Poucos escritores terão, como Alain-Fournier, atinga lugar de tamanho relevo pelo sortilégio de um único livro. O Grande Meaulnes que é uma das obras-primas, no princípio deste século surgidas, não só da literatura francesa, mas de toda a literatura mundial.
Nascido em Chapelle D. Angillon, em 1886, filho de professores, Alain-Fournier conservou do meio rústico em que viu a luz e cresceu uma visão de encantamento que o seu maravilhoso livro traduz.

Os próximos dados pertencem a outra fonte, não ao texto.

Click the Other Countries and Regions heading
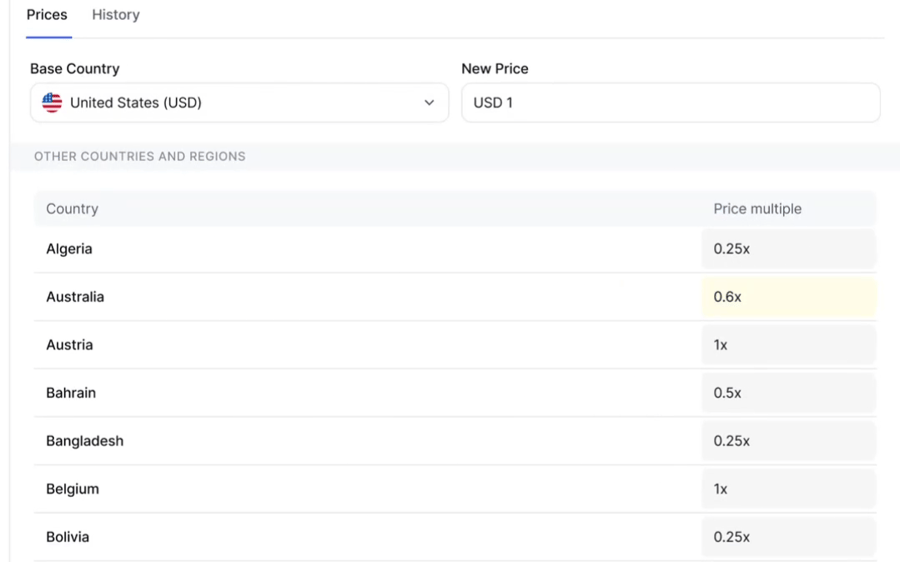The height and width of the screenshot is (562, 900). tap(139, 157)
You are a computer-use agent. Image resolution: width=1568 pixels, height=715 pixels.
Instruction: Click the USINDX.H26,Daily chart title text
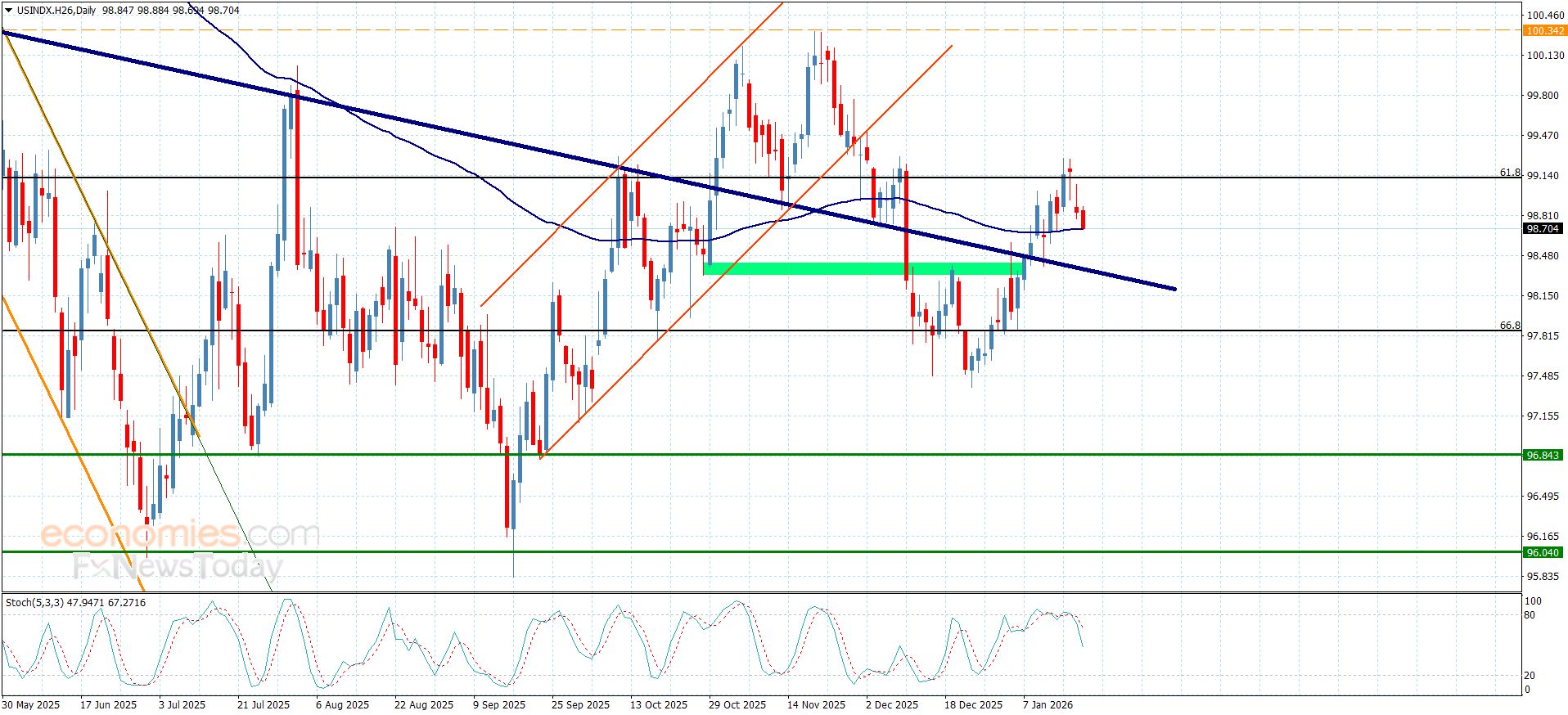pos(56,11)
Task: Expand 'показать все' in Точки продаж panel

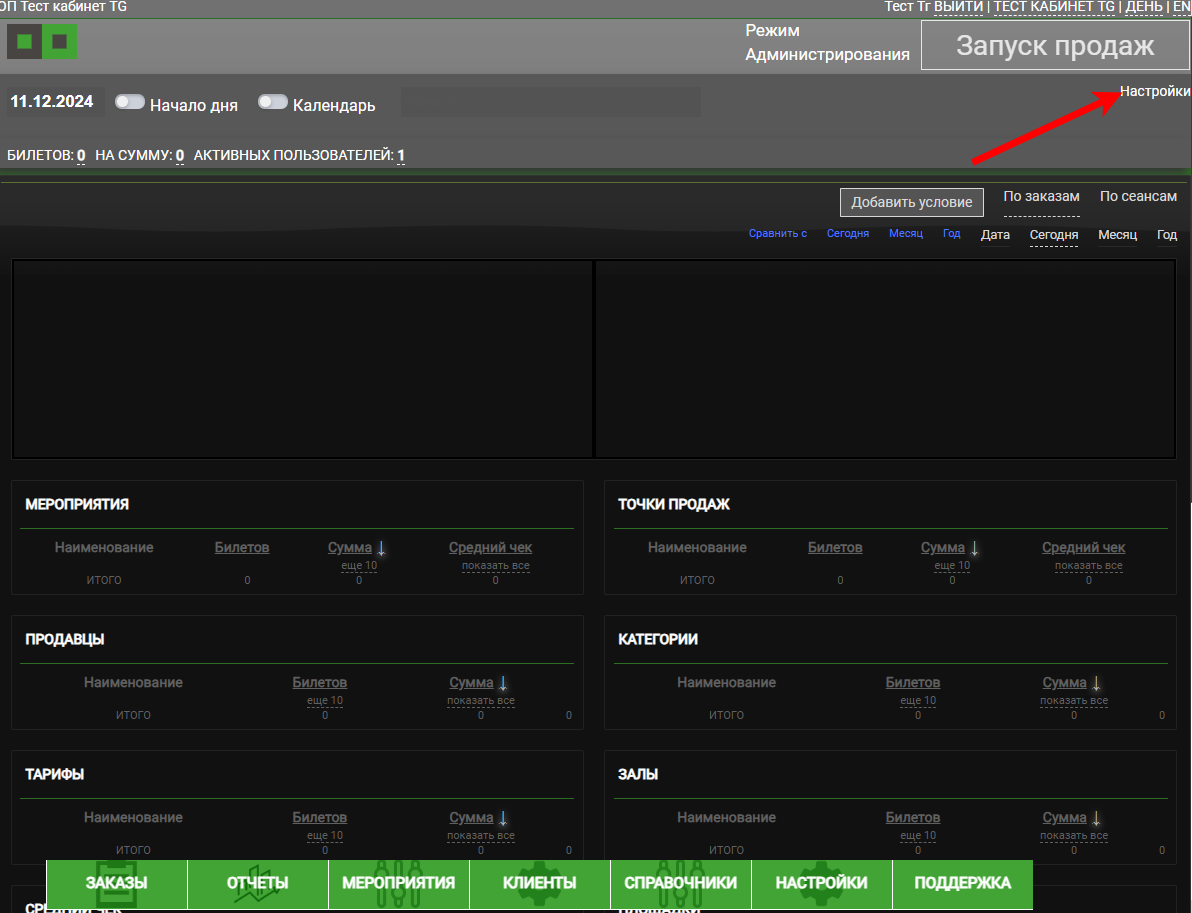Action: tap(1088, 566)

Na verdade, O Grande Meaulnes, obras de rara beleza formal, transporta-nos ao mundo transfigurado da adolescência, em que o real e o imaginário poeticamente se fundem, reflectindo uma imagem exacta do maravilhoso que povoa os anseios da juventude.
Livro sem por, nele se cristalizam os sonhos de uma mocidade que todos vivemos e perdemos, mas que vamos reencontrar ao lê-lo.
Trabalhava Alain-Fournier num segundo romance quando a guerra de 1914-1918 o surpreendeu. Chamado às fileiras com o posto de alferes, foi atingido na cabeça por uma bala quando, em 22 de Setembro de 1914, participava, com a sua companhia, numa operação de reconhecimento no bosque de Saint-rémy Mosa.
O seu corpo nunca chegou a ser encontrado, o que mais veio contribuir ainda para envolver num perfume lendário a sua tão fascinante figura de escritor.